The low-cost airline returned hundreds of its aircraft to the skies today, carrying 105,000 passengers, as it ramped up its schedule after a three-month pandemic hiatus.
Speaking to Telegraph Travel, O’Leary, Ryanair’s CEO, said early indications showed a load factor of 67 per cent. “We expected it to be weaker, but it’s quite clear that British families going on holidays have decided, one, either the quarantine will be removed before they come home, or two, they will fill in the form and then just go about their normal lives," he said.
The Government is expected to announce details of its air bridge schemes tomorrow, but travel agents have said confusion over the plans has stopped them from selling holidays they cannot guarantee will take place.

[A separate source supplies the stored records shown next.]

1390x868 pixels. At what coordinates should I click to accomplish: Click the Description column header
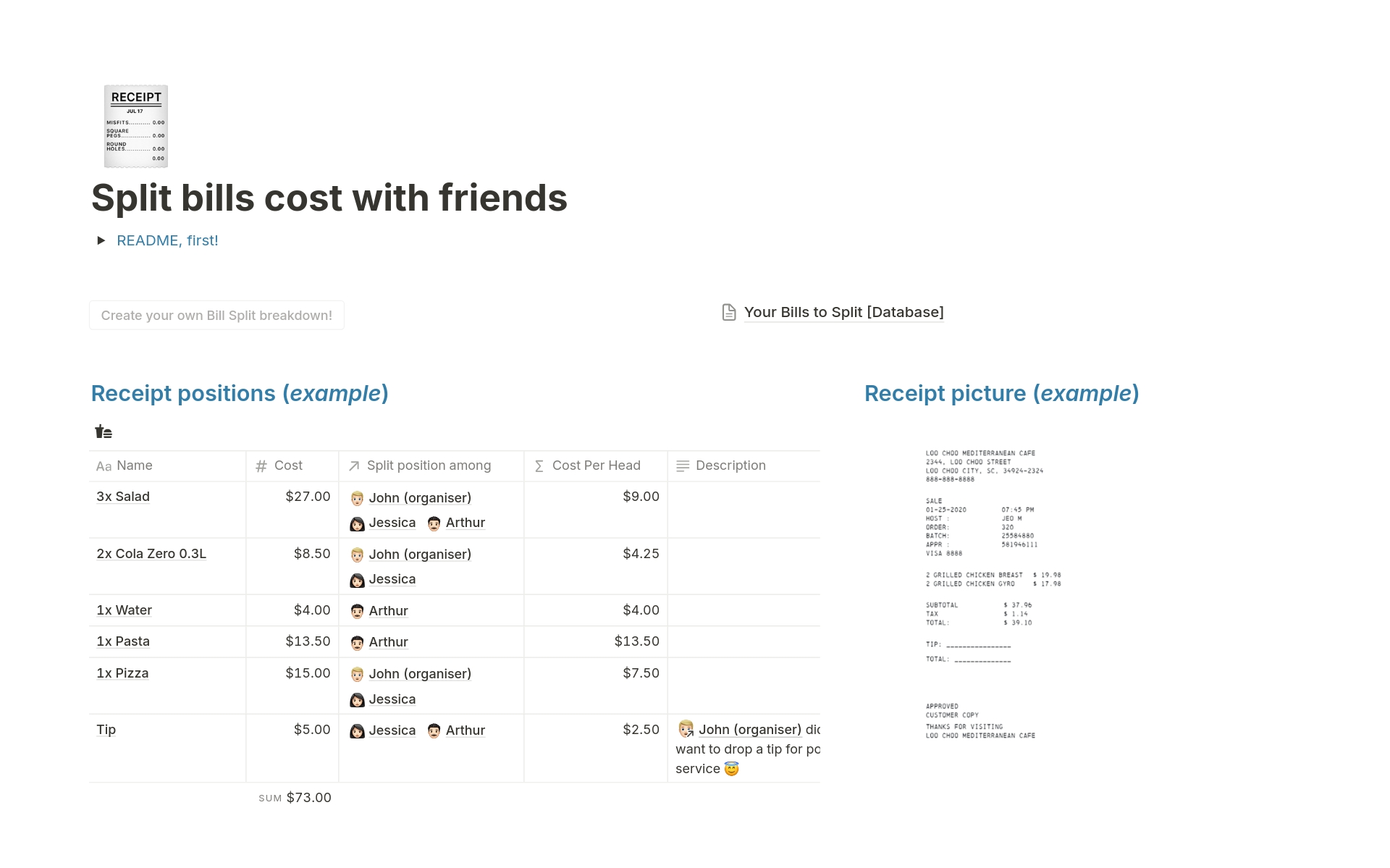pos(730,465)
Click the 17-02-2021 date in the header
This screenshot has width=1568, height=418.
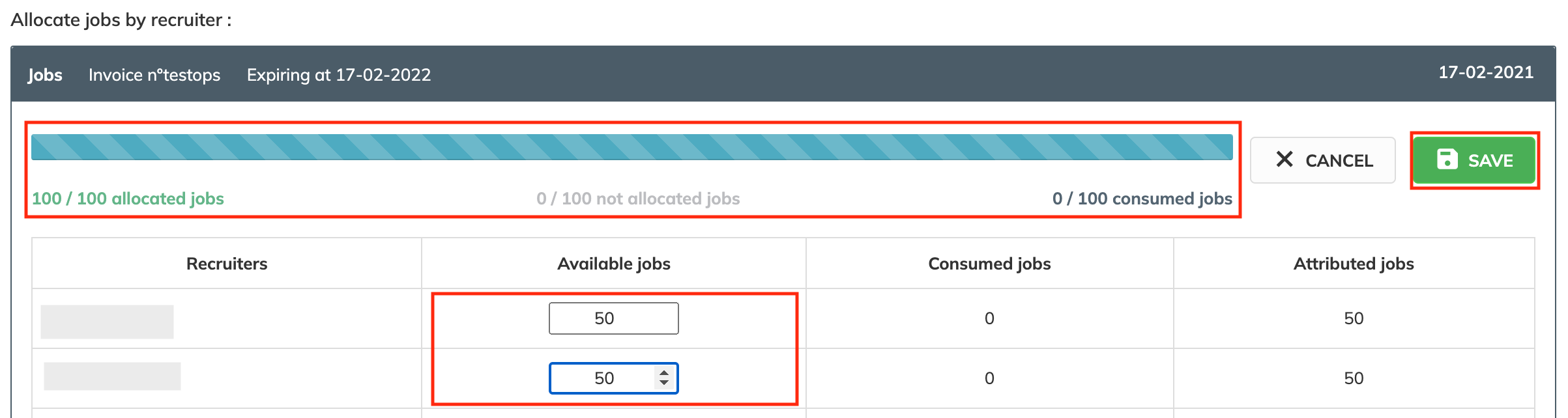pyautogui.click(x=1486, y=72)
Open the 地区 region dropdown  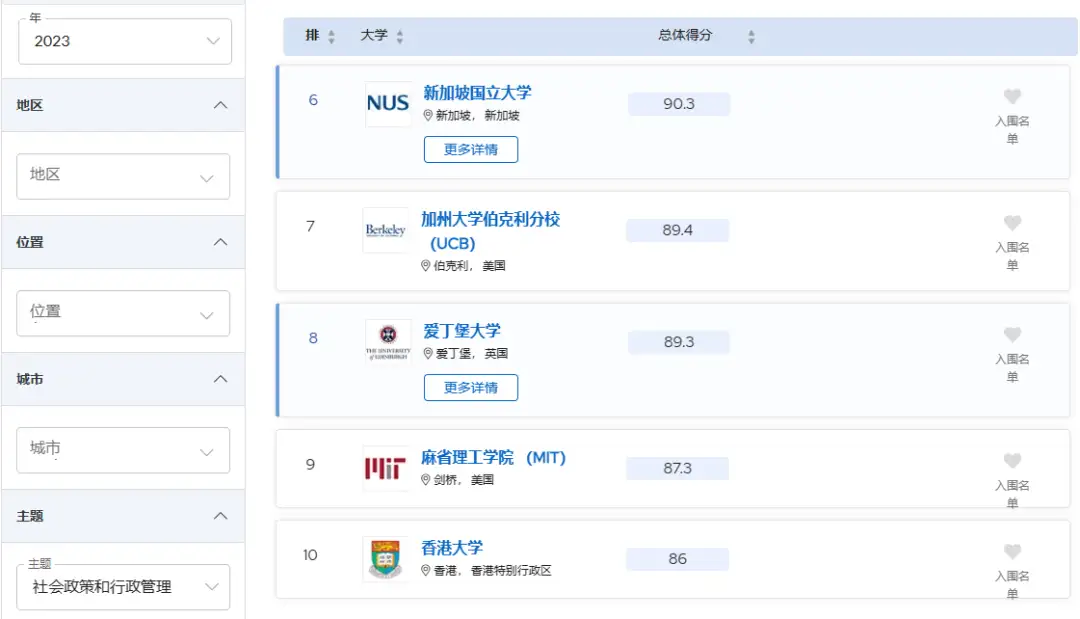[124, 176]
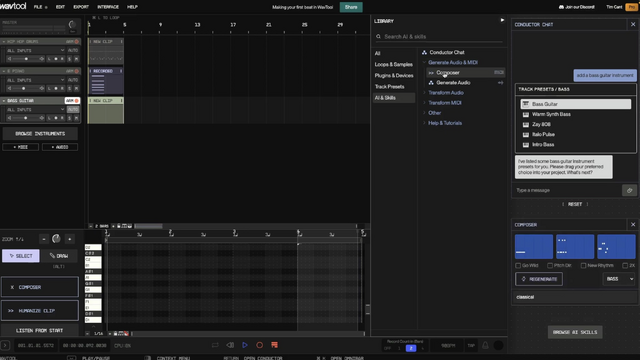Image resolution: width=640 pixels, height=360 pixels.
Task: Enable the Go Wild checkbox
Action: (518, 265)
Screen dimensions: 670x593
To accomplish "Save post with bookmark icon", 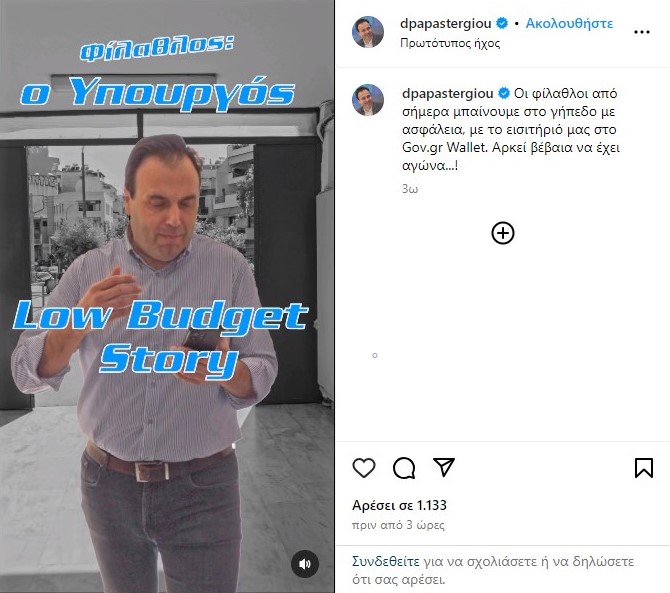I will click(644, 467).
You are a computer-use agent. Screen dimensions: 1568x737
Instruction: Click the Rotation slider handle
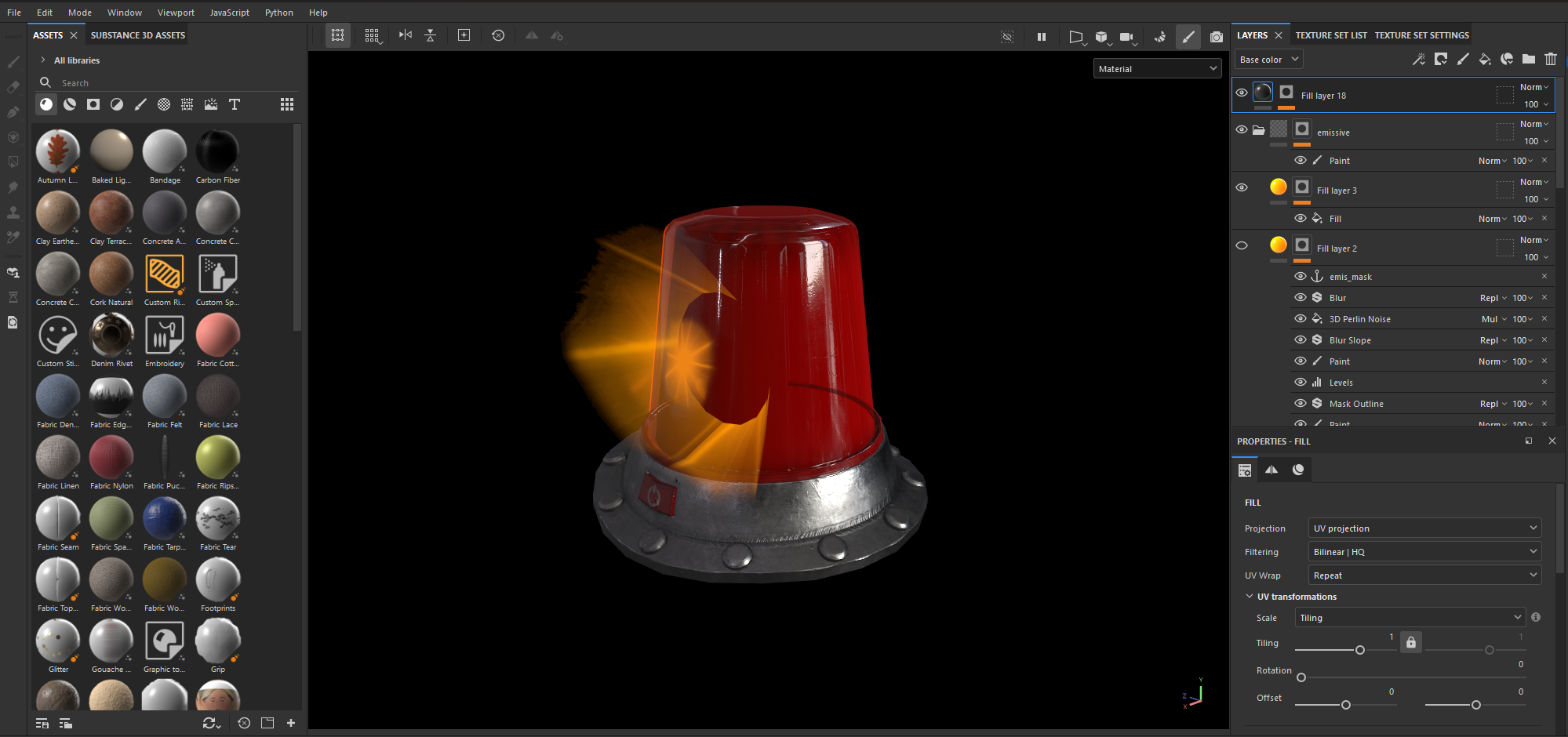tap(1301, 677)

Lee Hunt, managing director of Deben Travel, said he was reluctant to accept bookings for July and August, adding: "Personally I’m not prepared to take the risk until there’s a bit more clarity."

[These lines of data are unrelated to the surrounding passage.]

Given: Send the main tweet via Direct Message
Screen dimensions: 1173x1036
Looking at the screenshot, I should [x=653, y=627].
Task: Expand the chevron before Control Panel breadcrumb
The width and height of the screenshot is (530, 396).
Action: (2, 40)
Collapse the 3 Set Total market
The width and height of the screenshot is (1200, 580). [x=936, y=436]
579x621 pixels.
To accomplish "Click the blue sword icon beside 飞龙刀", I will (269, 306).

Follow the latest news below.
Will air bridges be announced on Thursday?
The world of travel is on tenterhooks as we await news of air bridges from the Government, now expected on Thursday.
The key developments today include:
- Ryanair says first wave of planes two thirds full
- Travel firms bemoan air bridge confusion
- Thailand reopens borders, but not to tourists
- Canal holiday bookings in UK up 150 per cent
- Austria warns residents of overseas cases spikes
Read about all the above and more below. Join us tomorrow for the latest news.
Ryanair head criticises Government quarantine
Read a full interview with Michael O'Leary here, or watch below.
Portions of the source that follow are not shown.